Abbott and Costello Meet the Invisible Man was filmed between October 3 and November 6, 1950. The characters' surnames "Alexander" and "Francis" are Abbott's and Costello's real middle names.

The special effects, which depicted invisibility and other optical illusions, were created by Stanley Horsley, son of cinema pioneer David Horsley. He also did the special effects for The Invisible Man Returns, The Invisible Woman and Invisible Agent.

As a reference to the first Invisible Man film, a photo is featured of the serum's inventor, Dr. John "Jack" Griffin, which is actually a picture of Claude Rains, who played the role in Universal's first Invisible Man film in 1933.

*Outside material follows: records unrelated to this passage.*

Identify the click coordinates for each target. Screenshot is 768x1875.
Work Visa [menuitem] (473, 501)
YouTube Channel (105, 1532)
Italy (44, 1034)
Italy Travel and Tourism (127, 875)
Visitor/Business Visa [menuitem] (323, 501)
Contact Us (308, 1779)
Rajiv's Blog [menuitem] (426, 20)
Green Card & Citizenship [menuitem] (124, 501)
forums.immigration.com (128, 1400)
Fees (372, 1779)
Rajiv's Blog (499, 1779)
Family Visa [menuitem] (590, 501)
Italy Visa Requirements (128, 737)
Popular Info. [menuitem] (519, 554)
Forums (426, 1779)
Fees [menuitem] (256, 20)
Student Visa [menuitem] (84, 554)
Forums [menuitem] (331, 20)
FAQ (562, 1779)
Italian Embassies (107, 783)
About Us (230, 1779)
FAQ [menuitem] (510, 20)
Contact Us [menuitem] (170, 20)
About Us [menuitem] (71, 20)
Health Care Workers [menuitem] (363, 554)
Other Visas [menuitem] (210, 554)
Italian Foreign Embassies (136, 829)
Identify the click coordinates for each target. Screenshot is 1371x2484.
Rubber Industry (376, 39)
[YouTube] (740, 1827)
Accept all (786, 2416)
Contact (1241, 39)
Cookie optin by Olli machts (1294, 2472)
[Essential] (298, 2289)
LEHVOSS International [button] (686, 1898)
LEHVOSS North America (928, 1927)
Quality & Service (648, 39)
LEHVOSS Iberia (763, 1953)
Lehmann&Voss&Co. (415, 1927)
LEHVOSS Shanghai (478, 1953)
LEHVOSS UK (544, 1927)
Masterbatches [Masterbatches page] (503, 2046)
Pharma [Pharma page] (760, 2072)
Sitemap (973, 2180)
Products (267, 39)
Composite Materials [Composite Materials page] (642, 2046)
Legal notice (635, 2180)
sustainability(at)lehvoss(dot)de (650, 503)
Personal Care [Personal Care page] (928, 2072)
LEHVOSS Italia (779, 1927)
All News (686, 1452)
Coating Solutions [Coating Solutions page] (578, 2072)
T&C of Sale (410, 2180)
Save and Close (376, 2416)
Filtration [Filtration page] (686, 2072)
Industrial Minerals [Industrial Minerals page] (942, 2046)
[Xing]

When asked by a reporter whom he has fought in the past, Lou answers, "Chuck Lamont, Bud Grant". The film's director and screenwriter, respectively, are Charles Lamont and John Grant.

==Release==
The film had a preview screening at The Fox theater in St. Louis, Missouri, on March 9, 1951. The film saw release on Wednesday, March 14.

==Home media==
This film has been released several times on DVD. First on The Best of Abbott and Costello Volume Three, on August 3, 2004, on October 28, 2008, as part of Abbott and Costello: The Complete Universal Pictures Collection, and in 2015 in the Abbott and Costello Meet the Monsters Collection. Later, the film was included in the 3-disc The Invisible Man: The Complete Legacy Collection and the 21-disc Universal Classic Monsters: Complete 30-Film Collection, both released on September 2, 2014. It was released on Blu-ray on August 28, 2018.